WHAT IS EXPECTED | Report back every line of the entries that contains "Enlace", exactly as written.

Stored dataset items
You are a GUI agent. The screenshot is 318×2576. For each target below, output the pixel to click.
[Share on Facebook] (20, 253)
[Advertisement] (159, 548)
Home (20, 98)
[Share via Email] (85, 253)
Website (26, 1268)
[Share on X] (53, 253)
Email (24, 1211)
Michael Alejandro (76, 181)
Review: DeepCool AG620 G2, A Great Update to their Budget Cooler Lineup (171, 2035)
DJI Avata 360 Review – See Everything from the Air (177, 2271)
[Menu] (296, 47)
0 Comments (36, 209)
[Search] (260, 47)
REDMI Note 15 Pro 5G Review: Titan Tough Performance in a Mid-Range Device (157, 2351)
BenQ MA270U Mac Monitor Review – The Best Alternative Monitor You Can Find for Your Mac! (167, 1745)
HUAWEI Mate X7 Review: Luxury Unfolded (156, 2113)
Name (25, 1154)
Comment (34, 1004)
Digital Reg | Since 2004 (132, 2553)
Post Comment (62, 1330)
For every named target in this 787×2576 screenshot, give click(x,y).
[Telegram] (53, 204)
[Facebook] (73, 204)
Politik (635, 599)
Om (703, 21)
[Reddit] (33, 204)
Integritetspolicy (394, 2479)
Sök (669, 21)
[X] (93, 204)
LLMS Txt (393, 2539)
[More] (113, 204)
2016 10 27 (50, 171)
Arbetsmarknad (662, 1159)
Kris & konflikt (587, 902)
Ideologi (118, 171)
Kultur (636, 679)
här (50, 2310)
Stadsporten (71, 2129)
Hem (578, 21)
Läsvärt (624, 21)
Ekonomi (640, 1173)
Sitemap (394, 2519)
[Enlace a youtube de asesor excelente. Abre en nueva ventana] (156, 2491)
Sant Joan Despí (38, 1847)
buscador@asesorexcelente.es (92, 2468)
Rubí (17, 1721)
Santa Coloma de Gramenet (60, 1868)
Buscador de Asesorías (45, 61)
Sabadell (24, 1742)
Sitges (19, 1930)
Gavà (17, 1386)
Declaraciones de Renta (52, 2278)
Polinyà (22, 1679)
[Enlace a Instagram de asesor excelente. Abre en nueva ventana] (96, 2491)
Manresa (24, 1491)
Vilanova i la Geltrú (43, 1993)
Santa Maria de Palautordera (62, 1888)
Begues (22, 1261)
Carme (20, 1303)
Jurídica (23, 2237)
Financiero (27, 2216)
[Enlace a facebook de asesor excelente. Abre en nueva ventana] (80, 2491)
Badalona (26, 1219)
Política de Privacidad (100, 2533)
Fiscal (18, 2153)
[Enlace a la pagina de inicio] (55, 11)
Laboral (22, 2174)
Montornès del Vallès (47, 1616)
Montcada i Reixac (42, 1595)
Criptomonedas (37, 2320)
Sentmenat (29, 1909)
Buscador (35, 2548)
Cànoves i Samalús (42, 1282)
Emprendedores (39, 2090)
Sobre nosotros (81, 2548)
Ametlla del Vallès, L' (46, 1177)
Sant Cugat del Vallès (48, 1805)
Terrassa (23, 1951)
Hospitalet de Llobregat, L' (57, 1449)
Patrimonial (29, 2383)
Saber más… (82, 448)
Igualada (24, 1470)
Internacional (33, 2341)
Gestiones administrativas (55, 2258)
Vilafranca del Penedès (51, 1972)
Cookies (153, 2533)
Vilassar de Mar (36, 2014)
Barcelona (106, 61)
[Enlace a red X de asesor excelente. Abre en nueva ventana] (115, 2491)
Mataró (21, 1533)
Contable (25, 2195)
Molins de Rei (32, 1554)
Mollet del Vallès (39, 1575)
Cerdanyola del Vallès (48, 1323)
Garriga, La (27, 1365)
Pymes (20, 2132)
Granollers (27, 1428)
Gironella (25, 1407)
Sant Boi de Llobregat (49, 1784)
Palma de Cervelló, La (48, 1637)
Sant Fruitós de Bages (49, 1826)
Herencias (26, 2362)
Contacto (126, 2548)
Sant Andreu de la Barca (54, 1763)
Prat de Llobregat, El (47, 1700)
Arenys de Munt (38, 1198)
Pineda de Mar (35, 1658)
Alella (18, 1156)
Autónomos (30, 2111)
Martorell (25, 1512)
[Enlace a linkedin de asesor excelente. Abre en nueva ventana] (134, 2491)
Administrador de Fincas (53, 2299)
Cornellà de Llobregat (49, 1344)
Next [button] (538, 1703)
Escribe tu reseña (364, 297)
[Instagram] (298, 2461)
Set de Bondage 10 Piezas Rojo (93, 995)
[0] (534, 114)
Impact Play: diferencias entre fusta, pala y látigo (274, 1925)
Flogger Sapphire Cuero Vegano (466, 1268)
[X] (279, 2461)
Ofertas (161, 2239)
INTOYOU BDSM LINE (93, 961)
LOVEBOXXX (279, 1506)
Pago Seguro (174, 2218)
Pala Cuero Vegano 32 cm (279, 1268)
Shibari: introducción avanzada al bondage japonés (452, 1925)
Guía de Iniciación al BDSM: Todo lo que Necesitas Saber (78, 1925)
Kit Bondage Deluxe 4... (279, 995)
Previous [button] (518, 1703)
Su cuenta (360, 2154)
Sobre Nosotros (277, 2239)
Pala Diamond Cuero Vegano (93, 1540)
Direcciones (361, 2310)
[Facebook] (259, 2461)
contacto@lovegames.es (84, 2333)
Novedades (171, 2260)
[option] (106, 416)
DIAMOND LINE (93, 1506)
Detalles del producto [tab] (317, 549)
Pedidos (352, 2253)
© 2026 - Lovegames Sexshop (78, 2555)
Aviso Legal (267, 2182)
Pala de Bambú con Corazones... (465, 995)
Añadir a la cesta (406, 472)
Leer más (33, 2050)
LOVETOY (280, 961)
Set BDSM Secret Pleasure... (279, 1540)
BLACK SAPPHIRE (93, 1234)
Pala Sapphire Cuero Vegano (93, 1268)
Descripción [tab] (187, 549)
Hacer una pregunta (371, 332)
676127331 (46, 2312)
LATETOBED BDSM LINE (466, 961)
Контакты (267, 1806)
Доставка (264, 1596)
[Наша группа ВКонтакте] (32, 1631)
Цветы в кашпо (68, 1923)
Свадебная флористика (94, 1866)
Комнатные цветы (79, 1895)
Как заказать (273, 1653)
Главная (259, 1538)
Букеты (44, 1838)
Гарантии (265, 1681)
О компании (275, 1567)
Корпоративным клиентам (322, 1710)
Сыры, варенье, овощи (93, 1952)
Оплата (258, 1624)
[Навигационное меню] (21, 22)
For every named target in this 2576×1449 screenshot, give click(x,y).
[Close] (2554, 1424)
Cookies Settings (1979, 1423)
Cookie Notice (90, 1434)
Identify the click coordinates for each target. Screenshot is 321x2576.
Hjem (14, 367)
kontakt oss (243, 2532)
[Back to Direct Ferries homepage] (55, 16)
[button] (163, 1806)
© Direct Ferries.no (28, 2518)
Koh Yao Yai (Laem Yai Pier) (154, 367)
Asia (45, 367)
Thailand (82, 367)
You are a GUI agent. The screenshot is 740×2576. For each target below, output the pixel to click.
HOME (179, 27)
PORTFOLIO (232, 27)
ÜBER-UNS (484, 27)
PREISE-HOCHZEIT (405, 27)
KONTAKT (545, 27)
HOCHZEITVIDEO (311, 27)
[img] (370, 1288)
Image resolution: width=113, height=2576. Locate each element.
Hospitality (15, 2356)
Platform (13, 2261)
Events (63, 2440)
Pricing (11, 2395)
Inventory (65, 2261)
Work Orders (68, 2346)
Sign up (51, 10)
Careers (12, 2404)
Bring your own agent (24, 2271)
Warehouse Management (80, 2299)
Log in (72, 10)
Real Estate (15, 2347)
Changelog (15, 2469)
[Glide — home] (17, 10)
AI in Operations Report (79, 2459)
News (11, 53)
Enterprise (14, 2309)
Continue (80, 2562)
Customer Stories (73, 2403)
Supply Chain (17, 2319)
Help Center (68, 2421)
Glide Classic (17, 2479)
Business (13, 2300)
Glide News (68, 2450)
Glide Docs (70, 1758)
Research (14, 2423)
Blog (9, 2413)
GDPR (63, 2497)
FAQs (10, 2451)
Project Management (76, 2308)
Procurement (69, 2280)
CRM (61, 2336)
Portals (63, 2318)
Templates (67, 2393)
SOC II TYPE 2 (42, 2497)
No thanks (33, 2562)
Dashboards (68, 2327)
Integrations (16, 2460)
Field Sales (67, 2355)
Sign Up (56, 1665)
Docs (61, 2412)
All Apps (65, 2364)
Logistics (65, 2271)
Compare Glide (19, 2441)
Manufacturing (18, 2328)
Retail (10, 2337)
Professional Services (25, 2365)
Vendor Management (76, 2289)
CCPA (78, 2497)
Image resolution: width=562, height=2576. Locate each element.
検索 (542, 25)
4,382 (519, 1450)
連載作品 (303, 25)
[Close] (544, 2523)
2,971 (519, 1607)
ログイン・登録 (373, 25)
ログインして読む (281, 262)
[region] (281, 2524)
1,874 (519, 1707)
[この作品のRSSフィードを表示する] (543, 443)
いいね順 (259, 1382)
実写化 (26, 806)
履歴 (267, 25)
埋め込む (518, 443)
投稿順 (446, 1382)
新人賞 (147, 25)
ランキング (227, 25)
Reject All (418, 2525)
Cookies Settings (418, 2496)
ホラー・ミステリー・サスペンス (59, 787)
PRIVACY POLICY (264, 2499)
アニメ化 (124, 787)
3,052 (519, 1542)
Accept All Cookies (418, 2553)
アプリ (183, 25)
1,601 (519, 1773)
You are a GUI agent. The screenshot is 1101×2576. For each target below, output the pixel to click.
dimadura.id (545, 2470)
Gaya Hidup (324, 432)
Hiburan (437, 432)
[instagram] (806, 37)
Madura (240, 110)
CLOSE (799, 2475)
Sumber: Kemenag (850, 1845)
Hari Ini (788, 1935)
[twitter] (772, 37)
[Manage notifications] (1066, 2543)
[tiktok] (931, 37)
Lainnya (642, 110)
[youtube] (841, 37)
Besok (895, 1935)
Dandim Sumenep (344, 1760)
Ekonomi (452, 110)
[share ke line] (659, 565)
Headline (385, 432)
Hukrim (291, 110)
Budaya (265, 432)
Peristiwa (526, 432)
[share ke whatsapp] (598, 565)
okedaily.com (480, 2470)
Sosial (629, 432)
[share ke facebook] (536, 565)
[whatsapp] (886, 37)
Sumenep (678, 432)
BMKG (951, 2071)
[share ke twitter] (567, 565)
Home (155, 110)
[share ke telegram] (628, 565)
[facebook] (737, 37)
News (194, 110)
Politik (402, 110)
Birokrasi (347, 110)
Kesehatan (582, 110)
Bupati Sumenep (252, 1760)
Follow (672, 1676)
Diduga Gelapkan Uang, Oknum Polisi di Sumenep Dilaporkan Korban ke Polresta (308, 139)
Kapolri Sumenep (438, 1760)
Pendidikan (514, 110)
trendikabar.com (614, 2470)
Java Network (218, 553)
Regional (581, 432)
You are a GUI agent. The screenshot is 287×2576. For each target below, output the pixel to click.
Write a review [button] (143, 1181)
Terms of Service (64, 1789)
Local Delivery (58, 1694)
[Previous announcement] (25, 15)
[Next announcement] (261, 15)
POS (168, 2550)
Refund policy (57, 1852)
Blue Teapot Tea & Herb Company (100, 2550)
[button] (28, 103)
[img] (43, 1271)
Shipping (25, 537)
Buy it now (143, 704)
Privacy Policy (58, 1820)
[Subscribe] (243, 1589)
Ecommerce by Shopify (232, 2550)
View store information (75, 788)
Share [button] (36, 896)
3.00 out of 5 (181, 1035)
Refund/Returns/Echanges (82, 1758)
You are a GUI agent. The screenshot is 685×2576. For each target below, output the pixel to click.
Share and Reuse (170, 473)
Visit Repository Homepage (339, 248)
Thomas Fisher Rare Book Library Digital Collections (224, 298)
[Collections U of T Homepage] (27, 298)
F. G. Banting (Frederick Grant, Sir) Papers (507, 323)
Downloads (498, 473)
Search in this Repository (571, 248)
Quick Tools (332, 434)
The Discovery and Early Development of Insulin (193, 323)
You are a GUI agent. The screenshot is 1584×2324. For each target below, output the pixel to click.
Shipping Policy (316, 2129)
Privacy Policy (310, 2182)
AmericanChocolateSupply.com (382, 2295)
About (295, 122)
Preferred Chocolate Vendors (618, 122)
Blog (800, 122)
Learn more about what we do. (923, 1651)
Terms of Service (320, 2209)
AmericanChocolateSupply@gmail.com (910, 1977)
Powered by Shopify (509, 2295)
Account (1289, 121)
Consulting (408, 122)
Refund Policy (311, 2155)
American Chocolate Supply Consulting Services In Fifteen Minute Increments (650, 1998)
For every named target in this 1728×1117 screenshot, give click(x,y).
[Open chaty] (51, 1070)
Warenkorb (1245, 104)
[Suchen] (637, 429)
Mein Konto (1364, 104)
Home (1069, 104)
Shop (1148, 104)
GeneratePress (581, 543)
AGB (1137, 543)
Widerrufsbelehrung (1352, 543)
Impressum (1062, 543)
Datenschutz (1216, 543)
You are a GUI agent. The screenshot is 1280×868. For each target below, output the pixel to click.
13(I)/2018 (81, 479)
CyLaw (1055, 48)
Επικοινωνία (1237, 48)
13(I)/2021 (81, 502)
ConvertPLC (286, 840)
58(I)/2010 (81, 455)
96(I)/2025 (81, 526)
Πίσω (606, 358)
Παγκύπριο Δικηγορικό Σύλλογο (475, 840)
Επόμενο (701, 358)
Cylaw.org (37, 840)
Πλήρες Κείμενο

WRITTEN RESPONSE |
[Enlace a youtube de asesor excelente. Abre en nueva ventana] (156, 2491)
[Enlace a Instagram de asesor excelente. Abre en nueva ventana] (96, 2491)
[Enlace a facebook de asesor excelente. Abre en nueva ventana] (80, 2491)
[Enlace a la pagina de inicio] (55, 11)
[Enlace a red X de asesor excelente. Abre en nueva ventana] (115, 2491)
[Enlace a linkedin de asesor excelente. Abre en nueva ventana] (134, 2491)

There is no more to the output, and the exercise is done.